Chunking Strategies
Chunking Strategies
Why Chunking Matters
Documents must be split into smaller chunks before embedding. The chunking strategy dramatically affects retrieval quality — too large and you get noisy results, too small and you lose context.
Common Strategies
1. Fixed-Size Chunking
Split by character/token count with overlap:
chunk_size = 512 tokens
chunk_overlap = 50 tokens
Simple but can split mid-sentence or mid-thought.

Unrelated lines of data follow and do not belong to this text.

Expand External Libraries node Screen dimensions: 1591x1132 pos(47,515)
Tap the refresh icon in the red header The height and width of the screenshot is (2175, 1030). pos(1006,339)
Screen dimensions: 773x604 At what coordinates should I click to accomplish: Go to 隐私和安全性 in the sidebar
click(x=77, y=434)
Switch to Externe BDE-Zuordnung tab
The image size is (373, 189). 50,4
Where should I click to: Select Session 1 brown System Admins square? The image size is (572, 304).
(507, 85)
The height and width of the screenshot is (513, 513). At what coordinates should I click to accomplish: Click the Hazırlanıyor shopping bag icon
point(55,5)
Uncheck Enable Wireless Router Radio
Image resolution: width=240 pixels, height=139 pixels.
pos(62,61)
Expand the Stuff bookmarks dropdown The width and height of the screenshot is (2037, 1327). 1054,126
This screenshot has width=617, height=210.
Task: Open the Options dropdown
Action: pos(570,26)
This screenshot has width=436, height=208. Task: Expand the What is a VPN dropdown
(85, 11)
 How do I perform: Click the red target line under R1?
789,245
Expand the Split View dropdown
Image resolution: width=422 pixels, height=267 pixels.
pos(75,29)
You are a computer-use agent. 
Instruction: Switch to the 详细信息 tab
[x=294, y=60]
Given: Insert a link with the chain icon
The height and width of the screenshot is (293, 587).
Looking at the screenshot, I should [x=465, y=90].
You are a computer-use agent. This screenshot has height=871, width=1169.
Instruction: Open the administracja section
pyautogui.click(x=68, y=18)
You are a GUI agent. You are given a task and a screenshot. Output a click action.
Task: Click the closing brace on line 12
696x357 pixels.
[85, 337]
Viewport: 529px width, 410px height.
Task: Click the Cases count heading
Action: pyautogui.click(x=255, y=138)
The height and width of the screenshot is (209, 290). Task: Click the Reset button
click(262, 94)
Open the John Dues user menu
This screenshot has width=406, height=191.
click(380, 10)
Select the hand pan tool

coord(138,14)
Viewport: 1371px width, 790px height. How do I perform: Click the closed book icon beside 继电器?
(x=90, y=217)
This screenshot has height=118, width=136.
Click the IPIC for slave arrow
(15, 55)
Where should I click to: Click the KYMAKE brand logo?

2. Recursive Character Splitting
Split by hierarchy of separators: paragraphs → sentences → words. Tries to keep semantic units together.
3. Semantic Chunking
Use embeddings to detect topic shifts. Group sentences with high similarity together. More expensive but produces coherent chunks.
4. Document-Structure-Aware
Use document structure (headers, sections, paragraphs) as natural boundaries. Best for well-structured content like documentation or articles.
Best Practices
- Chunk size: 256-1024 tokens is typical. Smaller for Q&A, larger for summarization.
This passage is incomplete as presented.